***** DATA PROVIDED
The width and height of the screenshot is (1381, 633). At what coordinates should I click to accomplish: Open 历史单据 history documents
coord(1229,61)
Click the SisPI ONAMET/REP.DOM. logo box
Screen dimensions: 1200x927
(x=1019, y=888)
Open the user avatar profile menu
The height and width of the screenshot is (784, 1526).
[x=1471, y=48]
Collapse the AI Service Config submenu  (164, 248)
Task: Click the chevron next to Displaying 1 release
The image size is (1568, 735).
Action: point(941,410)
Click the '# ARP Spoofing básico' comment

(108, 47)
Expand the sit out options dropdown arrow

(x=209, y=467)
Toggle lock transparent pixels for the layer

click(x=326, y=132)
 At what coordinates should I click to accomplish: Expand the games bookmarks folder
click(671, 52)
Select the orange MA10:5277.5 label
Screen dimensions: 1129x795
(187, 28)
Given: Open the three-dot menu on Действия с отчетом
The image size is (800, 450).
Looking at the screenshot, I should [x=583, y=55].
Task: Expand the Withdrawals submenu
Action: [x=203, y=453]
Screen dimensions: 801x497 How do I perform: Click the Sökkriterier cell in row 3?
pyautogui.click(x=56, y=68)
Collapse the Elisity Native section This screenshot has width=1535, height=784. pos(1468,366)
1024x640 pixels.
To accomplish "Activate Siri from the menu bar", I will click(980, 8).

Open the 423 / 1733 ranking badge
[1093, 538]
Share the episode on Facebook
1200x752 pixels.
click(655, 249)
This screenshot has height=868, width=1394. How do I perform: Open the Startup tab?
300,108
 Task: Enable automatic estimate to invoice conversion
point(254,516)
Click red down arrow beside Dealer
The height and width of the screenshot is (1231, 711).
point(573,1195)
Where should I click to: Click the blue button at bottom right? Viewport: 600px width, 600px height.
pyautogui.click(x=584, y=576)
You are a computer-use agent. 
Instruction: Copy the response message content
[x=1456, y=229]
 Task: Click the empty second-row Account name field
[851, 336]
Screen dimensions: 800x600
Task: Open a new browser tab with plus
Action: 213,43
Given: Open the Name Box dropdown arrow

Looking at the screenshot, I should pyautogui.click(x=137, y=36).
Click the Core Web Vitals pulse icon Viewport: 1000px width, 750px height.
**********
• **SHORT EXERCISE**
Rewrite the entries above, replacing "dropdown arrow" with "drop-down arrow" wherever it occurs and leaving everything else unchanged.

• **RESPONSE TO THE EXERCISE**
The width and height of the screenshot is (1381, 633). At what coordinates should I click to accomplish: Open 历史单据 history documents
coord(1229,61)
Click the SisPI ONAMET/REP.DOM. logo box
Screen dimensions: 1200x927
(x=1019, y=888)
Open the user avatar profile menu
The height and width of the screenshot is (784, 1526).
[x=1471, y=48]
Collapse the AI Service Config submenu  (164, 248)
Task: Click the chevron next to Displaying 1 release
The image size is (1568, 735).
Action: point(941,410)
Click the '# ARP Spoofing básico' comment

(108, 47)
Expand the sit out options drop-down arrow

(x=209, y=467)
Toggle lock transparent pixels for the layer

click(x=326, y=132)
 At what coordinates should I click to accomplish: Expand the games bookmarks folder
click(671, 52)
Select the orange MA10:5277.5 label
Screen dimensions: 1129x795
(187, 28)
Given: Open the three-dot menu on Действия с отчетом
The image size is (800, 450).
Looking at the screenshot, I should [x=583, y=55].
Task: Expand the Withdrawals submenu
Action: [x=203, y=453]
Screen dimensions: 801x497 How do I perform: Click the Sökkriterier cell in row 3?
pyautogui.click(x=56, y=68)
Collapse the Elisity Native section This screenshot has width=1535, height=784. pos(1468,366)
1024x640 pixels.
To accomplish "Activate Siri from the menu bar", I will click(980, 8).

Open the 423 / 1733 ranking badge
[1093, 538]
Share the episode on Facebook
1200x752 pixels.
click(655, 249)
This screenshot has height=868, width=1394. How do I perform: Open the Startup tab?
300,108
 Task: Enable automatic estimate to invoice conversion
point(254,516)
Click red down arrow beside Dealer
The height and width of the screenshot is (1231, 711).
point(573,1195)
Where should I click to: Click the blue button at bottom right? Viewport: 600px width, 600px height.
pyautogui.click(x=584, y=576)
You are a computer-use agent. 
Instruction: Copy the response message content
[x=1456, y=229]
 Task: Click the empty second-row Account name field
[851, 336]
Screen dimensions: 800x600
Task: Open a new browser tab with plus
Action: 213,43
Given: Open the Name Box drop-down arrow

Looking at the screenshot, I should pyautogui.click(x=137, y=36).
Click the Core Web Vitals pulse icon Viewport: 1000px width, 750px height.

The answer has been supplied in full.